Efficiently managing risk is essential to any organization that aims to thrive. When comparing enterprise risk management (ERM) to traditional risk management, a host of differences is found. Although these concepts are similar, differentiating the two is important when deciding how to implement risk management.
So how do they differ, and does it really matter which one an organization chooses? The three main categorized differences are as follows:
- Risk Approach
- System Structure
Under these umbrella categories are subtle, yet significant, differences in the workings of traditional and enterprise risk management.
Insurable vs Non-Insurable
When an organization adopts a traditional framework of risk management, risks that are insurable are the only ones taken into consideration. Liability, data breach, and workers’ compensation insurance all aid the organization when it comes to hazards that may put the company at risk.
Enterprise risk management, however, aims to also identify and treat risks that are not able to be insured, such as reputational damage. Money will not help an organization’s non-insurable risks, so enterprise risk management implements preventative measures in these cases. If non-insurable risks are not considered, an organization will not reap as many benefits from managing risk.
The goal of traditional risk management is to avoid risk altogether, or otherwise labeled “risk-averse”. This framework favors approaching risk in a reactive way, instead of a proactive one. Traditional risk management treats risk as it comes, and inconsistently. This occasional assessment and treatment of risk in this system make traditional risk management less effective than its counterpart.

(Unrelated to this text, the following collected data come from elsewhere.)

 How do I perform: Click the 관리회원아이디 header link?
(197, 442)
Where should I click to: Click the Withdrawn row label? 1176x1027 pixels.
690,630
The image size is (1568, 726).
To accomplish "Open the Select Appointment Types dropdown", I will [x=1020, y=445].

Approaching risk in an enterprise risk management setting starts with proactive decision-making. An organization implementing an enterprise risk management system sees risk and opportunity alike and is definitely not averse to risk. This framework is built upon preventative measures and constant improvement; it responds to risk and opportunity quickly and assesses progress to achieve this.

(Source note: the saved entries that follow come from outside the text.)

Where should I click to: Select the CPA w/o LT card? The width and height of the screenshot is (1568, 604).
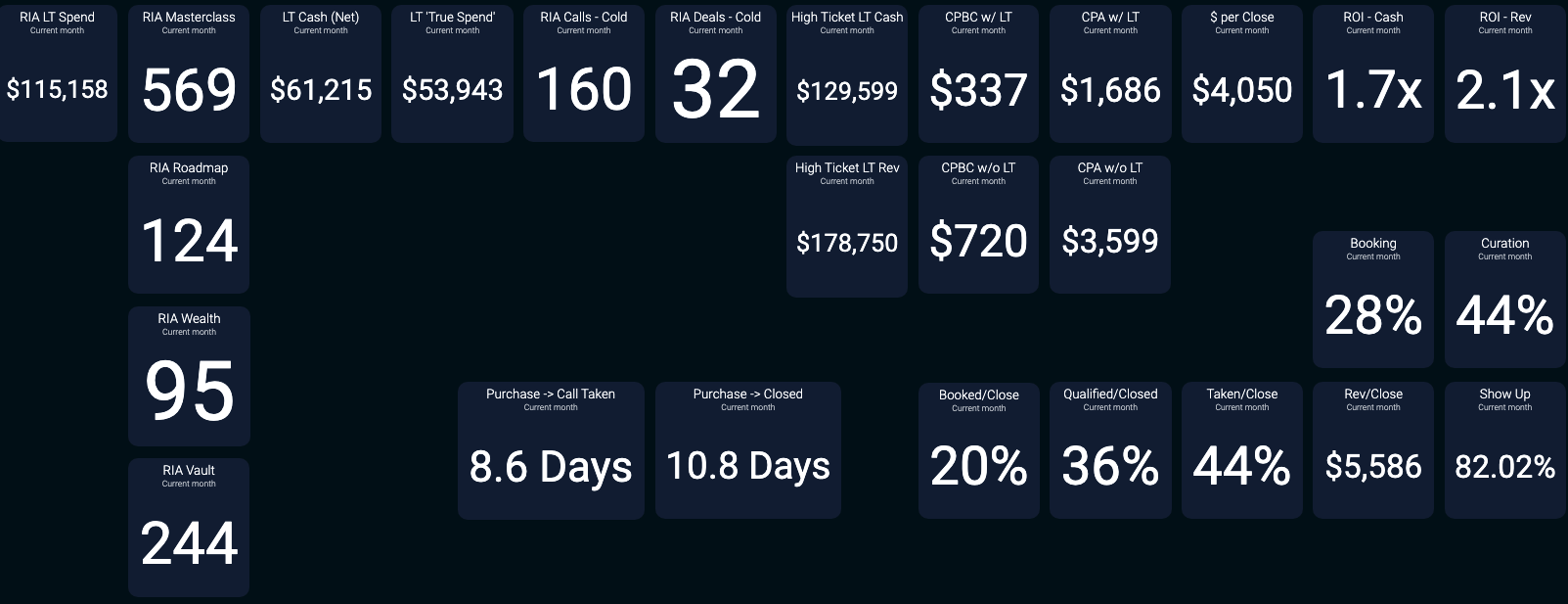tap(1110, 225)
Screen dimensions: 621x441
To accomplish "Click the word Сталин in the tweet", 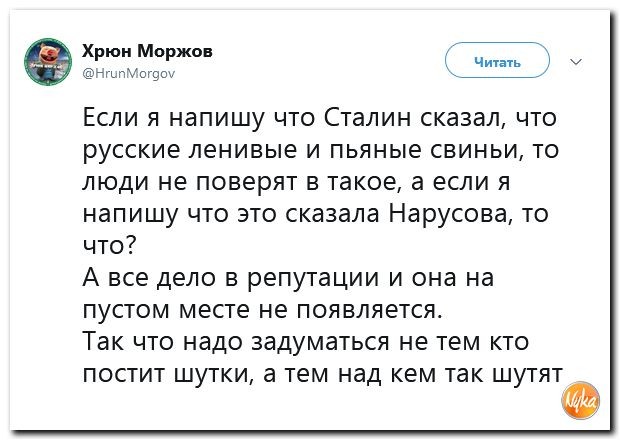I will click(368, 117).
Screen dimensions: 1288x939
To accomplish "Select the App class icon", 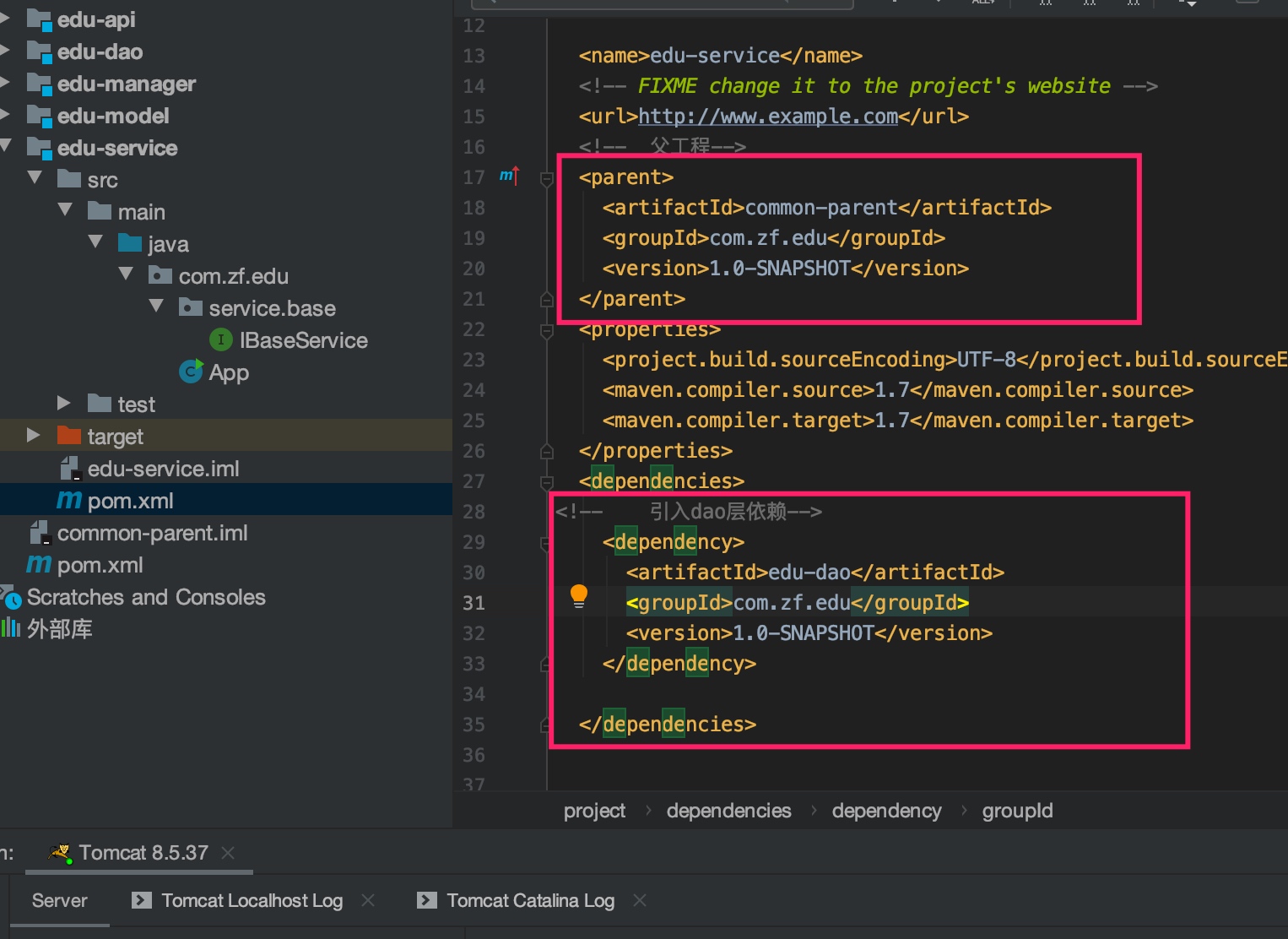I will tap(192, 372).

A traditional risk management system is structured in a way that is standardized, one-dimensional, and rigid. The managing of risk occurs separately, in a departmentalized fashion. Every unit of the organization deals with its own risks when they arise. This type of risk management is described as “siloed” due to this segmentation. Solutions to risk are based on the expertise and decision making within a silo, or department, without knowledge of any other units’ risks. Traditional risk management is rigid and often leads to unconnected activities organization-wide.

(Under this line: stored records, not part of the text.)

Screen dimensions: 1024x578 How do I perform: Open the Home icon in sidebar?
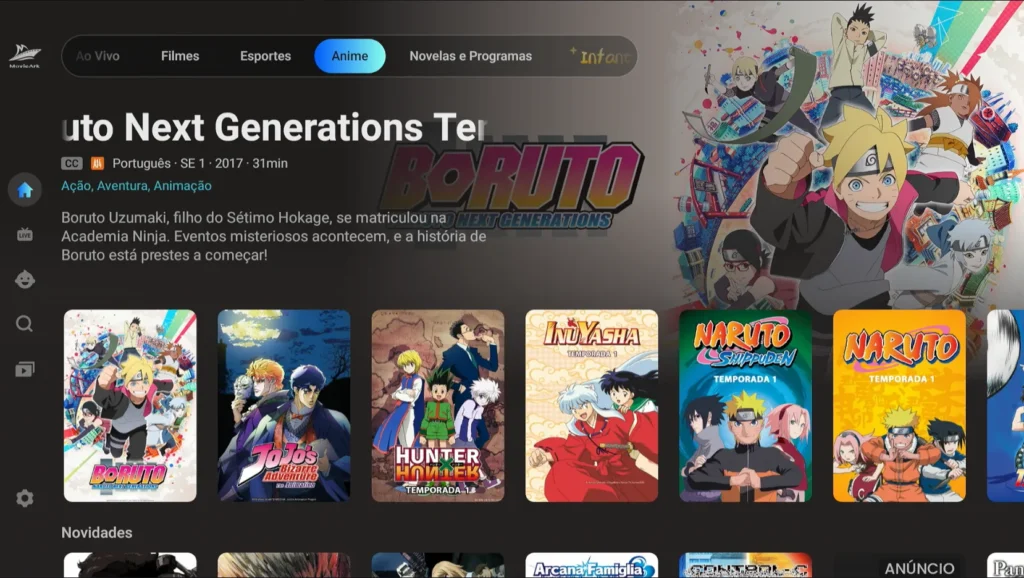click(x=25, y=190)
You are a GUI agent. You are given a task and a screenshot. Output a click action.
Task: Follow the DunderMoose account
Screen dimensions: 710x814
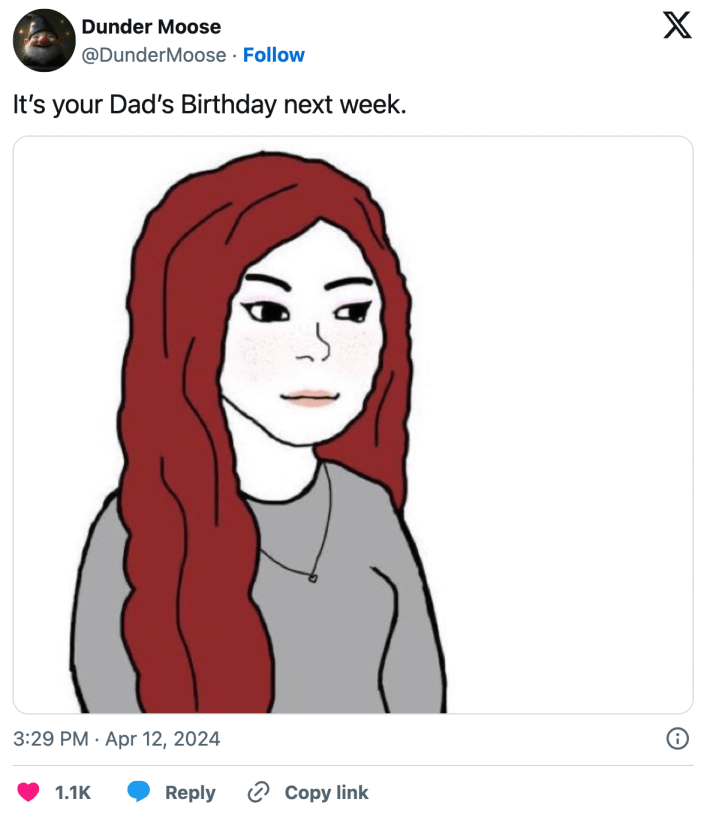[x=274, y=55]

The structure of an enterprise risk management system is dynamic, multi-dimensional, and adaptable. This system looks at managing risk in a holistic way, considering risks in every department and how they relate to each other. Enterprise risk management analyzes every potential risk and strategically plans avoidance and treatment, all while considering the objectives of the organization as a whole, as opposed to the department by department. This enterprise-wide structure is adaptable and customizable to any organization, making it dynamic in nature compared to traditional risk management.
Although enterprise and traditional risk management may seem indistinguishable at first when diving into areas like insurance, risk approach, and system structure it is easy to find the outstanding differences. Enterprise risk management is a process with a goal to form a consistent understanding of an organization’s goals and the risks that may stunt the organization’s success. Whereas traditional risk management aims to deal with risks independent of each other as they arise, in order to mitigate damage to the organization. Both are forms of managing risk, but wildly different in practice.